YOUR INSTRUCTIONS — Reproduce every item below line for line, leaving each character unchanged.

=== Section Start ===

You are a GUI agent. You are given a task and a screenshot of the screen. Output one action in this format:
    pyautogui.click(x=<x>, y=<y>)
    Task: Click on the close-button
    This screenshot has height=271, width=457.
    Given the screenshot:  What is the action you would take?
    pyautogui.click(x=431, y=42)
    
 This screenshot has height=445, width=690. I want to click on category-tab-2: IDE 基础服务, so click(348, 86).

=== Section End ===

EXPECTED ANSWER —
You are a GUI agent. You are given a task and a screenshot of the screen. Output one action in this format:
    pyautogui.click(x=<x>, y=<y>)
    Task: Click on the close-button
    This screenshot has height=271, width=457.
    Given the screenshot:  What is the action you would take?
    pyautogui.click(x=431, y=42)
    
 This screenshot has height=445, width=690. I want to click on category-tab-2: IDE 基础服务, so click(348, 86).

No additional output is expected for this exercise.